Uldis Osis (born April 10, 1948, in Riga) is a Latvian economist, Doctor in Economics, Professor, the Corresponding Member of the Latvian Academy of Science. He is co-founder and member of the Latvian Economist's Association 2010, which emerged from the group of intellectuals and policymakers in 1992 in Washington DC.

As an economist and politician, Osis favors a free market economy and less government intervention in business. From 1993 to 1994 he was in the cabinet of the Prime Minister Valdis Birkavs holding the position of Minister of Finance. In this capacity, he appeared as one of the leading reformers of the Latvia's economy in the transition from command to the free market economy.
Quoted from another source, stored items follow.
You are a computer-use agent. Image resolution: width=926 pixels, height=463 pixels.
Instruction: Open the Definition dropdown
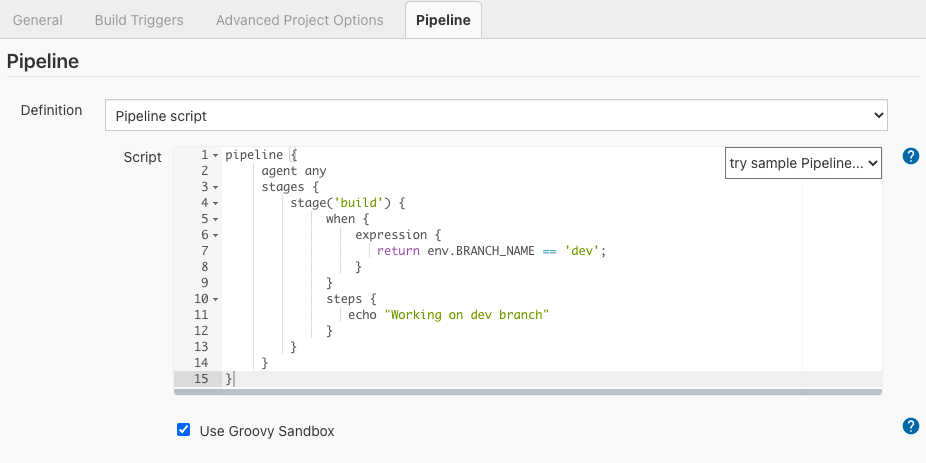pyautogui.click(x=496, y=116)
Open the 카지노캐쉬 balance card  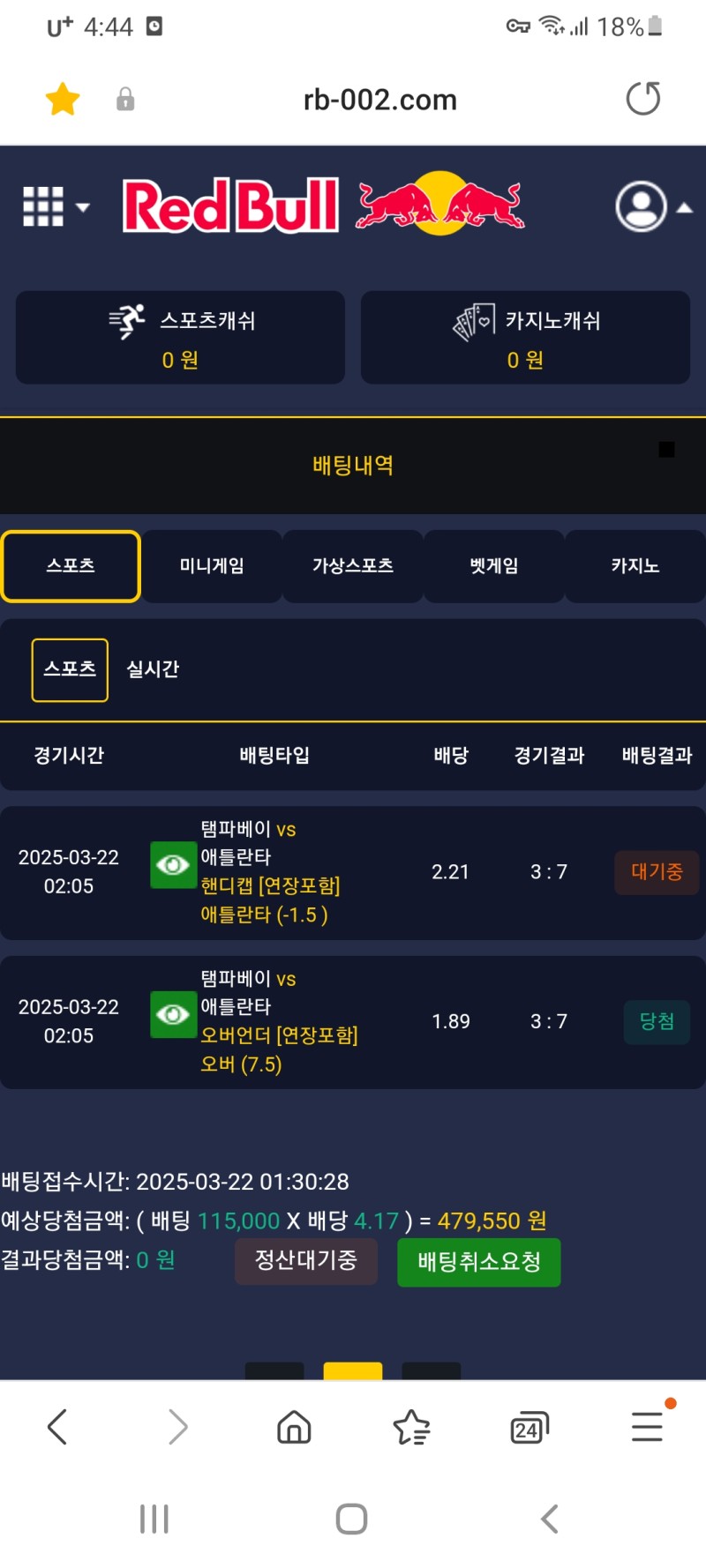pyautogui.click(x=525, y=338)
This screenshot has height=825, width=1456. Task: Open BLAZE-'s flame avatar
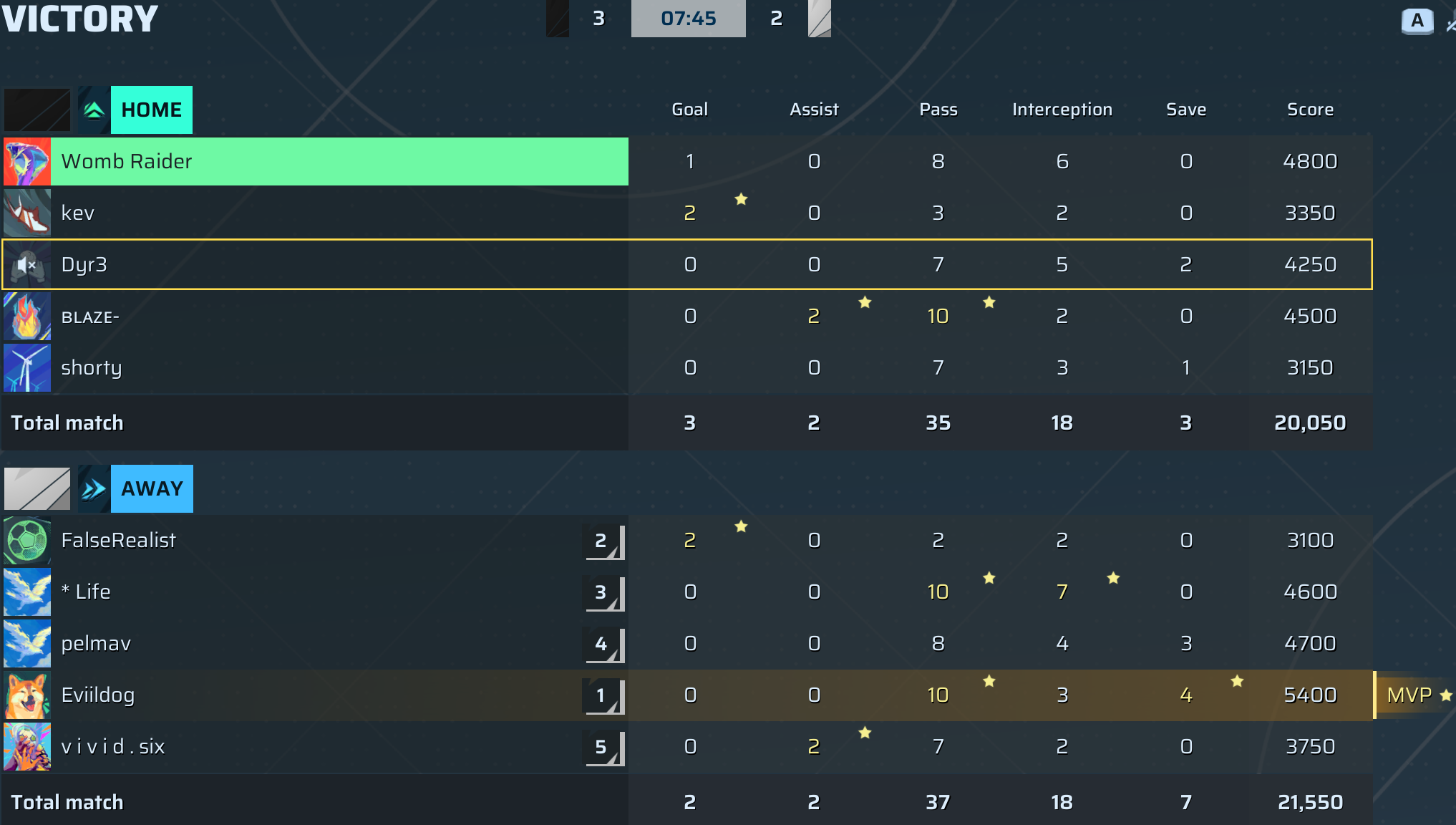pos(27,317)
Also after leaving this position, he was active as an adviser to the leading Latvian center and center-right political parties like People's Party, Latvia's First Party/Latvian Way, Latvian Development, assisting in drafting their economic plans and strategy. In 2004 he advocated Latvia's joining the European Union and wrote the book Between Two Worlds (Starp divām pasaulēm).

Osis' interest was not only in the economy. Following Latvian accession to the European Union, Osis prepared a series of proposals to improve Latvia's social security system. He participated in extensive discussions in the Latvian press with other economists, about pension capital, social tax and income tax.

In the later years, he focused mainly on the private consulting business in finance and investment.